Your instructions:
The answer must consist of every line from the data that holds the string "will".

Study material:
=====

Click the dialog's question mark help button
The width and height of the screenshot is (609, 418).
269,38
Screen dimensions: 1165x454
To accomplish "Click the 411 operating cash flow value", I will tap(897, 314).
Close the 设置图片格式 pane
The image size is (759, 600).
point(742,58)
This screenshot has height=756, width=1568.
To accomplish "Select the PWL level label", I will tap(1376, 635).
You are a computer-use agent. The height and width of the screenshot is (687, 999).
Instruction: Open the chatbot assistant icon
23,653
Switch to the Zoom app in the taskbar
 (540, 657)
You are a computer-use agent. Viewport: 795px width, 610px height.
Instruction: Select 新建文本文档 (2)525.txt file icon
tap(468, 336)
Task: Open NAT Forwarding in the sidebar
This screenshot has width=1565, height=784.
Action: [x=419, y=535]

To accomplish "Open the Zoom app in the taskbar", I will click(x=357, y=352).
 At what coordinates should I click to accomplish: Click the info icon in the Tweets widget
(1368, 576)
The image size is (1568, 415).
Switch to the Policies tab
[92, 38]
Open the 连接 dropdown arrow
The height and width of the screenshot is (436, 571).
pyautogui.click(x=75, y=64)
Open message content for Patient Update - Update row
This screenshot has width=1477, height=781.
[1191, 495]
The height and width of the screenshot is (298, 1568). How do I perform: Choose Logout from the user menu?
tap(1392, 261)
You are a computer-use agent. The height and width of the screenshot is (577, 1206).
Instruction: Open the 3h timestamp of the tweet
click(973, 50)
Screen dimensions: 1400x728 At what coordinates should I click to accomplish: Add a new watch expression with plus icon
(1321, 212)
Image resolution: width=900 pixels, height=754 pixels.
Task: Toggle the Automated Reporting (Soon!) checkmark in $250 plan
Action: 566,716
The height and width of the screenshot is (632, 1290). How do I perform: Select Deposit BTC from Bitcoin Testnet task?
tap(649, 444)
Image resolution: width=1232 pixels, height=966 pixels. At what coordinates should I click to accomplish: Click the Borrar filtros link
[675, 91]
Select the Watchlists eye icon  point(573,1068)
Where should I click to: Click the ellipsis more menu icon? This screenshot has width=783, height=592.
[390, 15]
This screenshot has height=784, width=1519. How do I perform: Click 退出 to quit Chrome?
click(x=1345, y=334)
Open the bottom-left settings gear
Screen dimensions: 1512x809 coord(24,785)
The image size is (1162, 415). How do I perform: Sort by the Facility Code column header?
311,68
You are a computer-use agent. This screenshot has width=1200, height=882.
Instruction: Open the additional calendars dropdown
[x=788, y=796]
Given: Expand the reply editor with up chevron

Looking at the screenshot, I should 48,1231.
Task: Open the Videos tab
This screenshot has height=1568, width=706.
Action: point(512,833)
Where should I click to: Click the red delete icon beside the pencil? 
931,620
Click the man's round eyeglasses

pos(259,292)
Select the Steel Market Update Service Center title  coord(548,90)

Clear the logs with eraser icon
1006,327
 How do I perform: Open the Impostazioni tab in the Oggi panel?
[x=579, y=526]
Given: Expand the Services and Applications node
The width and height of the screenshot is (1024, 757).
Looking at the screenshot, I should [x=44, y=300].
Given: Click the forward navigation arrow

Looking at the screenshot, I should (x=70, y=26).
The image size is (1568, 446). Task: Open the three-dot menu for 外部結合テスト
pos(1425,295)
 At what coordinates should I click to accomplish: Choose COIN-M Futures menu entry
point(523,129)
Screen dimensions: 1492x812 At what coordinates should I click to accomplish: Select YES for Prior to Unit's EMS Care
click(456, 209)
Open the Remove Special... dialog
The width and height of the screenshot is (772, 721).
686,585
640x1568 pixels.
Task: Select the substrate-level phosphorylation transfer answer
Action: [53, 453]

=====

Worked solution:
To accomplish "Click the 411 operating cash flow value", I will tap(897, 314).
To accomplish "Select the PWL level label", I will tap(1376, 635).
To accomplish "Open the Zoom app in the taskbar", I will click(x=357, y=352).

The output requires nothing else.